## Given request
Reproduce the following lines verbatim, keeping every one in its original order.

Entries for locating text and elements:
[start]
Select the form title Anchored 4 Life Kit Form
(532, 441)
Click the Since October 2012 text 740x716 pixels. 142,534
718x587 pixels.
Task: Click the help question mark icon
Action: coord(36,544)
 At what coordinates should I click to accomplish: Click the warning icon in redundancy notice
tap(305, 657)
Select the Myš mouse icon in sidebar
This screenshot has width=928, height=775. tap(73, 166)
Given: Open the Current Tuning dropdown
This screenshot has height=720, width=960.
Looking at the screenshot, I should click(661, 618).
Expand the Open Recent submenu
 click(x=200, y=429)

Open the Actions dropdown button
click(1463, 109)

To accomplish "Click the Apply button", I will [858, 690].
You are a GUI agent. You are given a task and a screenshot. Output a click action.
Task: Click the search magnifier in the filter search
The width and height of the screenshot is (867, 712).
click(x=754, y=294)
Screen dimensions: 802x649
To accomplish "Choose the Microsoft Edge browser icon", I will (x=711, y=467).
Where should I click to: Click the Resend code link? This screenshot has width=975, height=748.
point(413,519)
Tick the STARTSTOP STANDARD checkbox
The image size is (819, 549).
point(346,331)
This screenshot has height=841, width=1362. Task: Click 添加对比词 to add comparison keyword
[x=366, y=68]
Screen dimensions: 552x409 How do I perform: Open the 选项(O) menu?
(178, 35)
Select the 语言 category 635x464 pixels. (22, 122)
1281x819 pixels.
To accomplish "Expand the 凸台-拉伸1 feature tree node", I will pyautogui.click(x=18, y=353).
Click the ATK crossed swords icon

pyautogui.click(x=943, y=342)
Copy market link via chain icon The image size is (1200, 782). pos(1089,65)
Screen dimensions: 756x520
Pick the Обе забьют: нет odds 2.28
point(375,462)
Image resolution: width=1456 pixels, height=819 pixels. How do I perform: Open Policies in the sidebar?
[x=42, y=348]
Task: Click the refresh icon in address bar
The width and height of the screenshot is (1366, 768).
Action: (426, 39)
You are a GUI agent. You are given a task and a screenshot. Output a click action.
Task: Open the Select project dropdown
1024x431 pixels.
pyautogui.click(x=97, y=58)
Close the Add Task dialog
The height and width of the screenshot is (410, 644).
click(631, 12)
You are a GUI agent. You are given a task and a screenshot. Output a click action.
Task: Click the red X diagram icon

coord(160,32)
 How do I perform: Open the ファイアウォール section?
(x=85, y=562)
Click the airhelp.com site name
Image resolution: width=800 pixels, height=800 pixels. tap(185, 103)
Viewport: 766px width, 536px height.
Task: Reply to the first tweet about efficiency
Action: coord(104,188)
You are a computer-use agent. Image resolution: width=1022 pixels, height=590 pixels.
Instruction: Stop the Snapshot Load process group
[end]
## The answer
Select the form title Anchored 4 Life Kit Form
(532, 441)
Click the Since October 2012 text 740x716 pixels. 142,534
718x587 pixels.
Task: Click the help question mark icon
Action: coord(36,544)
 At what coordinates should I click to accomplish: Click the warning icon in redundancy notice
tap(305, 657)
Select the Myš mouse icon in sidebar
This screenshot has width=928, height=775. tap(73, 166)
Given: Open the Current Tuning dropdown
This screenshot has height=720, width=960.
Looking at the screenshot, I should click(661, 618).
Expand the Open Recent submenu
 click(x=200, y=429)

Open the Actions dropdown button
click(1463, 109)

To accomplish "Click the Apply button", I will [858, 690].
You are a GUI agent. You are given a task and a screenshot. Output a click action.
Task: Click the search magnifier in the filter search
The width and height of the screenshot is (867, 712).
click(x=754, y=294)
Screen dimensions: 802x649
To accomplish "Choose the Microsoft Edge browser icon", I will (x=711, y=467).
Where should I click to: Click the Resend code link? This screenshot has width=975, height=748.
point(413,519)
Tick the STARTSTOP STANDARD checkbox
The image size is (819, 549).
point(346,331)
This screenshot has height=841, width=1362. Task: Click 添加对比词 to add comparison keyword
[x=366, y=68]
Screen dimensions: 552x409 How do I perform: Open the 选项(O) menu?
(178, 35)
Select the 语言 category 635x464 pixels. (22, 122)
1281x819 pixels.
To accomplish "Expand the 凸台-拉伸1 feature tree node", I will pyautogui.click(x=18, y=353).
Click the ATK crossed swords icon

pyautogui.click(x=943, y=342)
Copy market link via chain icon The image size is (1200, 782). pos(1089,65)
Screen dimensions: 756x520
Pick the Обе забьют: нет odds 2.28
point(375,462)
Image resolution: width=1456 pixels, height=819 pixels. How do I perform: Open Policies in the sidebar?
[x=42, y=348]
Task: Click the refresh icon in address bar
The width and height of the screenshot is (1366, 768).
Action: (426, 39)
You are a GUI agent. You are given a task and a screenshot. Output a click action.
Task: Open the Select project dropdown
1024x431 pixels.
pyautogui.click(x=97, y=58)
Close the Add Task dialog
The height and width of the screenshot is (410, 644).
click(631, 12)
You are a GUI agent. You are given a task and a screenshot. Output a click action.
Task: Click the red X diagram icon

coord(160,32)
 How do I perform: Open the ファイアウォール section?
(x=85, y=562)
Click the airhelp.com site name
Image resolution: width=800 pixels, height=800 pixels. tap(185, 103)
Viewport: 766px width, 536px height.
Task: Reply to the first tweet about efficiency
Action: coord(104,188)
You are a computer-use agent. Image resolution: width=1022 pixels, height=590 pixels.
Instruction: Stop the Snapshot Load process group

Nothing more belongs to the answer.